▸ Working data:
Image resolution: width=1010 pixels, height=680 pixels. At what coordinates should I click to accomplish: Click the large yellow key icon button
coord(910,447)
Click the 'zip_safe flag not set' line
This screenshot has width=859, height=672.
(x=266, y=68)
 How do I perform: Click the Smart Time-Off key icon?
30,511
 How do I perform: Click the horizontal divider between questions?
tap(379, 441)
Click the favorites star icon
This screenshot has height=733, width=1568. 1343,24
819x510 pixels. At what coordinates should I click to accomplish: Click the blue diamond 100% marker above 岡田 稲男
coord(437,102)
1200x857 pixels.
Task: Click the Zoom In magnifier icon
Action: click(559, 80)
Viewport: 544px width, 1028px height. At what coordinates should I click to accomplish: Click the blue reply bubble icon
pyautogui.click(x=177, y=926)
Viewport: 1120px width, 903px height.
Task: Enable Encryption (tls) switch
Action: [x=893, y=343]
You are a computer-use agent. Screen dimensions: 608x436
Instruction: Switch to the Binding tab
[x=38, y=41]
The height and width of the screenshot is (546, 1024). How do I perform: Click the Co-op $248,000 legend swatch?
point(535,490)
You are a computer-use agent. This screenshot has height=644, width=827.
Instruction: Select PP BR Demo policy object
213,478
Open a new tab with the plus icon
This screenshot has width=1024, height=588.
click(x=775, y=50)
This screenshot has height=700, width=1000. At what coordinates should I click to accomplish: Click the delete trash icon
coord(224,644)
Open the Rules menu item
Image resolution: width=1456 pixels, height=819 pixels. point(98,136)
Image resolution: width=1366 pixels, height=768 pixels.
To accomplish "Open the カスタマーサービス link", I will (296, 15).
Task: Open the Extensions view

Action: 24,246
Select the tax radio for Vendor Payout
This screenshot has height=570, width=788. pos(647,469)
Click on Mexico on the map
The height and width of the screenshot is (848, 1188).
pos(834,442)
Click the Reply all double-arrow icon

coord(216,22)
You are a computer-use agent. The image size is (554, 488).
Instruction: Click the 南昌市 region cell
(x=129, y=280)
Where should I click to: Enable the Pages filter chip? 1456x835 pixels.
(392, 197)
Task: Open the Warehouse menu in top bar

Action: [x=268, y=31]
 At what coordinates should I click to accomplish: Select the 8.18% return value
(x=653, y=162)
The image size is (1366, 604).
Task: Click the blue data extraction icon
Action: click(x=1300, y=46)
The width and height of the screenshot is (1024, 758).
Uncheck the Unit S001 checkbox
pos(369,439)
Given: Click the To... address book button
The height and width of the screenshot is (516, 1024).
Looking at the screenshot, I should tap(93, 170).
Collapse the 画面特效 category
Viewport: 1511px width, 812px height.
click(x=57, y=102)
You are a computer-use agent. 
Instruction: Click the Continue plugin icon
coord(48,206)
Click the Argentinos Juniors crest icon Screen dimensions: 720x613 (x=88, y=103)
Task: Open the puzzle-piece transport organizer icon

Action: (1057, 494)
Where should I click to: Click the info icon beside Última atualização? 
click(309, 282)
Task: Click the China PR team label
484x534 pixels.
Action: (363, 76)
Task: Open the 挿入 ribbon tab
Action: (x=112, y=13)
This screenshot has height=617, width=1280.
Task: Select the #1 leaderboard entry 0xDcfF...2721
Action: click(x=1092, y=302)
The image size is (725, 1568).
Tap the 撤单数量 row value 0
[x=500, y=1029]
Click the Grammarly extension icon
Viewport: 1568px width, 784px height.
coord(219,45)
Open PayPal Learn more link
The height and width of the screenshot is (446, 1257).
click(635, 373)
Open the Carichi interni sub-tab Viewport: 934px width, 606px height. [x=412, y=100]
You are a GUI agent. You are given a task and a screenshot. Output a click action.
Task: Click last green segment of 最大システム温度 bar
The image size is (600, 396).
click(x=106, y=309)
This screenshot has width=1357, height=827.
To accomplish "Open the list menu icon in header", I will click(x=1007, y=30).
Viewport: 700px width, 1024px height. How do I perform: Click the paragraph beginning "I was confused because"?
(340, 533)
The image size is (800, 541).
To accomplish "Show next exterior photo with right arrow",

▸ Request:
Copy out every one of the items above, word for word and line by line.

▸ Response:
Image resolution: width=1010 pixels, height=680 pixels. At what coordinates should I click to accomplish: Click the large yellow key icon button
coord(910,447)
Click the 'zip_safe flag not set' line
This screenshot has width=859, height=672.
(x=266, y=68)
 How do I perform: Click the Smart Time-Off key icon?
30,511
 How do I perform: Click the horizontal divider between questions?
tap(379, 441)
Click the favorites star icon
This screenshot has height=733, width=1568. 1343,24
819x510 pixels. At what coordinates should I click to accomplish: Click the blue diamond 100% marker above 岡田 稲男
coord(437,102)
1200x857 pixels.
Task: Click the Zoom In magnifier icon
Action: click(559, 80)
Viewport: 544px width, 1028px height. At what coordinates should I click to accomplish: Click the blue reply bubble icon
pyautogui.click(x=177, y=926)
Viewport: 1120px width, 903px height.
Task: Enable Encryption (tls) switch
Action: [x=893, y=343]
You are a computer-use agent. Screen dimensions: 608x436
Instruction: Switch to the Binding tab
[x=38, y=41]
The height and width of the screenshot is (546, 1024). How do I perform: Click the Co-op $248,000 legend swatch?
point(535,490)
You are a computer-use agent. This screenshot has height=644, width=827.
Instruction: Select PP BR Demo policy object
213,478
Open a new tab with the plus icon
This screenshot has width=1024, height=588.
click(x=775, y=50)
This screenshot has height=700, width=1000. At what coordinates should I click to accomplish: Click the delete trash icon
coord(224,644)
Open the Rules menu item
Image resolution: width=1456 pixels, height=819 pixels. point(98,136)
Image resolution: width=1366 pixels, height=768 pixels.
To accomplish "Open the カスタマーサービス link", I will (296, 15).
Task: Open the Extensions view

Action: 24,246
Select the tax radio for Vendor Payout
This screenshot has height=570, width=788. pos(647,469)
Click on Mexico on the map
The height and width of the screenshot is (848, 1188).
pos(834,442)
Click the Reply all double-arrow icon

coord(216,22)
You are a computer-use agent. The image size is (554, 488).
Instruction: Click the 南昌市 region cell
(x=129, y=280)
Where should I click to: Enable the Pages filter chip? 1456x835 pixels.
(392, 197)
Task: Open the Warehouse menu in top bar

Action: [x=268, y=31]
 At what coordinates should I click to accomplish: Select the 8.18% return value
(x=653, y=162)
The image size is (1366, 604).
Task: Click the blue data extraction icon
Action: click(x=1300, y=46)
The width and height of the screenshot is (1024, 758).
Uncheck the Unit S001 checkbox
pos(369,439)
Given: Click the To... address book button
The height and width of the screenshot is (516, 1024).
Looking at the screenshot, I should tap(93, 170).
Collapse the 画面特效 category
Viewport: 1511px width, 812px height.
click(x=57, y=102)
You are a computer-use agent. 
Instruction: Click the Continue plugin icon
coord(48,206)
Click the Argentinos Juniors crest icon Screen dimensions: 720x613 (x=88, y=103)
Task: Open the puzzle-piece transport organizer icon

Action: (1057, 494)
Where should I click to: Click the info icon beside Última atualização? 
click(309, 282)
Task: Click the China PR team label
484x534 pixels.
Action: (363, 76)
Task: Open the 挿入 ribbon tab
Action: (x=112, y=13)
This screenshot has height=617, width=1280.
Task: Select the #1 leaderboard entry 0xDcfF...2721
Action: click(x=1092, y=302)
The image size is (725, 1568).
Tap the 撤单数量 row value 0
[x=500, y=1029]
Click the Grammarly extension icon
Viewport: 1568px width, 784px height.
coord(219,45)
Open PayPal Learn more link
The height and width of the screenshot is (446, 1257).
click(635, 373)
Open the Carichi interni sub-tab Viewport: 934px width, 606px height. [x=412, y=100]
You are a GUI agent. You are given a task and a screenshot. Output a click action.
Task: Click last green segment of 最大システム温度 bar
The image size is (600, 396).
click(x=106, y=309)
This screenshot has width=1357, height=827.
To accomplish "Open the list menu icon in header", I will click(x=1007, y=30).
Viewport: 700px width, 1024px height. How do I perform: Click the paragraph beginning "I was confused because"?
(340, 533)
The image size is (800, 541).
To accomplish "Show next exterior photo with right arrow",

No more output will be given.